Researchers from Ben Gurion University of the Negev in Israel reported a concerning trend — AI-based generative chatbots are becoming increasingly vulnerable to so-called “jailbreak” attacks, which allow bypassing built-in security systems. According to them, hacking these bots opens access to dangerous information that the models learned during training, despite developers’ efforts to remove harmful content from the training data.
During the study, the team developed a universal hacking method that allowed obtaining undesirable responses from several leading models, including those underlying ChatGPT, Gemini, and Claude. The models began responding to requests that were previously categorically blocked — from hacking instructions to advice on making prohibited substances. Researchers emphasize that such information can now become accessible to anyone — all you need is a laptop or smartphone.
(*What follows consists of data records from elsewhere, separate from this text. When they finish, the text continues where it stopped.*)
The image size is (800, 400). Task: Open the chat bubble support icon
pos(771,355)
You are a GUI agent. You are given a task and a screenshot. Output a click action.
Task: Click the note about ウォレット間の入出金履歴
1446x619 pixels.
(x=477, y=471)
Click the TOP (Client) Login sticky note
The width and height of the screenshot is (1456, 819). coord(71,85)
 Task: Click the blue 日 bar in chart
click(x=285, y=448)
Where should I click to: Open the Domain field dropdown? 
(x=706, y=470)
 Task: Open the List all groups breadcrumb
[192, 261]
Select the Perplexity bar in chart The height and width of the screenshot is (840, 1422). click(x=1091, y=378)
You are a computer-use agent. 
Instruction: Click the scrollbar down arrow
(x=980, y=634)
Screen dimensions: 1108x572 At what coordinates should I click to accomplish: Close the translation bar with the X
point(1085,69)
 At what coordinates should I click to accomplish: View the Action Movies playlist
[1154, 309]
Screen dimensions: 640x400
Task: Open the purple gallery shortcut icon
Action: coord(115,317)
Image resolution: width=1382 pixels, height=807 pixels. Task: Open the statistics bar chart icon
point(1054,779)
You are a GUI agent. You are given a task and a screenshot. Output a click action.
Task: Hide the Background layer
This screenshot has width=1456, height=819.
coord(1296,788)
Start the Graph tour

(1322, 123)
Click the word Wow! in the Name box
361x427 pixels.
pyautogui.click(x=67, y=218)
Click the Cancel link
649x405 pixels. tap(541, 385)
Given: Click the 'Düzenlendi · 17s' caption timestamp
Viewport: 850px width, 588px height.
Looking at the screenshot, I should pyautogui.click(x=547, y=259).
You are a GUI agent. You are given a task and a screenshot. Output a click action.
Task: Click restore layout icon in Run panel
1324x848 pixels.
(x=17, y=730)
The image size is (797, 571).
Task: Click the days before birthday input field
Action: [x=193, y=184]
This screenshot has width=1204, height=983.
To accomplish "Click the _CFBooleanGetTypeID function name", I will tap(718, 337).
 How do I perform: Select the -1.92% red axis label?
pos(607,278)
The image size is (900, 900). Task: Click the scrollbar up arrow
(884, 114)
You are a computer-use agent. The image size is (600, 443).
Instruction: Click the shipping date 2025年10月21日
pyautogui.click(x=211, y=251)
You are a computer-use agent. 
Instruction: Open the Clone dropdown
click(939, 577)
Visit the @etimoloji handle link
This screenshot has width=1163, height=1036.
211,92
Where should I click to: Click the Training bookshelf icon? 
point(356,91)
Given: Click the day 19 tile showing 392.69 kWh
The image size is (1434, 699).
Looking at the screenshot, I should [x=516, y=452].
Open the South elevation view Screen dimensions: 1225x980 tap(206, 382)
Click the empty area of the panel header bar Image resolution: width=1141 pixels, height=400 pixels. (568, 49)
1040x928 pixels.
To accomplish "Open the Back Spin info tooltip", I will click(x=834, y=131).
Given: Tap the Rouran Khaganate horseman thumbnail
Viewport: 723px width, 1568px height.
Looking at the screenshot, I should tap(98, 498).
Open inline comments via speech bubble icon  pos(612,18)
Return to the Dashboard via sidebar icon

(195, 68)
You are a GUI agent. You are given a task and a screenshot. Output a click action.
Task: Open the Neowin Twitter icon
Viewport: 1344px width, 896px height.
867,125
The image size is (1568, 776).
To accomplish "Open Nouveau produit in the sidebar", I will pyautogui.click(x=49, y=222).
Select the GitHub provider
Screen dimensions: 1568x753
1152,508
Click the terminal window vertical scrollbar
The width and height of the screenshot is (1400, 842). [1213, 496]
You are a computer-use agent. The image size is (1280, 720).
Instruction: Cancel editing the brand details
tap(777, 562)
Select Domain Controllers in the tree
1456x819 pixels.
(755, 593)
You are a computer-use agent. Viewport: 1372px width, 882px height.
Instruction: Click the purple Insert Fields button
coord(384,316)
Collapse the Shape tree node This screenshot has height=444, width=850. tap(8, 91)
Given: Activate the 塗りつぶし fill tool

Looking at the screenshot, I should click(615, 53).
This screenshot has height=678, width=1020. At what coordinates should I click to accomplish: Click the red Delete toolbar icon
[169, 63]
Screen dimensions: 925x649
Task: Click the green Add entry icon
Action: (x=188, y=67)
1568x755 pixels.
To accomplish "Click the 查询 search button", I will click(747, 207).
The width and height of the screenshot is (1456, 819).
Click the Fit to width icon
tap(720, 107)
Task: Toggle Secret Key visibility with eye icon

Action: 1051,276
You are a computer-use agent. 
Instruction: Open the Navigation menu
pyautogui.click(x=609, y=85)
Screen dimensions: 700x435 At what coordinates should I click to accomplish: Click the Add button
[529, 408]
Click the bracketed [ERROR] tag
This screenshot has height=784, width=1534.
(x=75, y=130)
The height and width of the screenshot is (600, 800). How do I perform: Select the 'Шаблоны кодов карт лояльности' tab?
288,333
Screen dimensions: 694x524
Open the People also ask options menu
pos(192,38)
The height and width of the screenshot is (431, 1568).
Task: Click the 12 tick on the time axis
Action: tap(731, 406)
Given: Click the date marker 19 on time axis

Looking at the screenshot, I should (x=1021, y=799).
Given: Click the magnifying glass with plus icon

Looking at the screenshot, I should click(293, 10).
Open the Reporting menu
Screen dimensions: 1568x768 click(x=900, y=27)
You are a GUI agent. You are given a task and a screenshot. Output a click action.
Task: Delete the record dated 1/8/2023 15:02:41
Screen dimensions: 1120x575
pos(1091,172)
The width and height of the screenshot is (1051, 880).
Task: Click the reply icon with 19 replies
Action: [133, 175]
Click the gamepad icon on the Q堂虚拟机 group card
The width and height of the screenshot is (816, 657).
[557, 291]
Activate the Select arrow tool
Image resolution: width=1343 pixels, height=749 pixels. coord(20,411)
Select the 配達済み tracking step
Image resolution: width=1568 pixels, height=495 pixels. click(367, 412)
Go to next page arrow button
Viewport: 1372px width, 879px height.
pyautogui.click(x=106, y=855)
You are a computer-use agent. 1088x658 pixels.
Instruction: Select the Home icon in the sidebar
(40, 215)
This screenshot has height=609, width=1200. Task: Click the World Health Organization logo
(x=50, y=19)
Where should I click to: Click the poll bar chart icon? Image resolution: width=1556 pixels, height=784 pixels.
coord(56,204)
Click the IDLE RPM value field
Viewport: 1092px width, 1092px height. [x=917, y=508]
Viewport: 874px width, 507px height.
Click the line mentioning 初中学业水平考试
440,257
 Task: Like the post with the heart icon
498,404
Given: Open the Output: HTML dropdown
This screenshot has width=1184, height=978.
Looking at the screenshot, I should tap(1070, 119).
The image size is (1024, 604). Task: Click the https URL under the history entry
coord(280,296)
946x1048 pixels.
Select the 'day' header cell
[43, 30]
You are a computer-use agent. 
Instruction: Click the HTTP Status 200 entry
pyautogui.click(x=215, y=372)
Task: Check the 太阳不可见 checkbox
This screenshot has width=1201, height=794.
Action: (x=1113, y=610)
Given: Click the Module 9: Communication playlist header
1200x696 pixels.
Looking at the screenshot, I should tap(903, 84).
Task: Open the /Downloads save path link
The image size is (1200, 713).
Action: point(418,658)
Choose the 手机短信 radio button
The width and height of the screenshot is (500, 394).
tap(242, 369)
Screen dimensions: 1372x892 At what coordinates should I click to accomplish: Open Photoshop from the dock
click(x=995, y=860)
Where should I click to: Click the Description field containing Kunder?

Special attention was given to the emergence of “dark LLMs” — models that are deliberately stripped of ethical constraints or have been altered to assist in illegal activities. Some of them are even advertised openly as ready to collaborate in areas of cybercrime and fraud. The hacking scenarios are based on the model’s desire to help the user, leading it to ignore its own security restrictions.
Researchers reached out to leading companies developing large language models, informing them of the discovered vulnerability, but the responses were not very substantive — some firms did not respond, while others stated that such attacks do not fall under the scope of vulnerability reward programs. The report emphasizes that companies need to improve the filtering of training data, add more robust protective mechanisms, and develop methods that allow models to “forget” illegal information.
In response to the situation, OpenAI reported that their latest model is capable of analyzing company security policies, which increases resistance to hacks. Microsoft, Meta, Google, and Anthropic were also informed about the threat, but most of them are currently refraining from commenting on specific measures.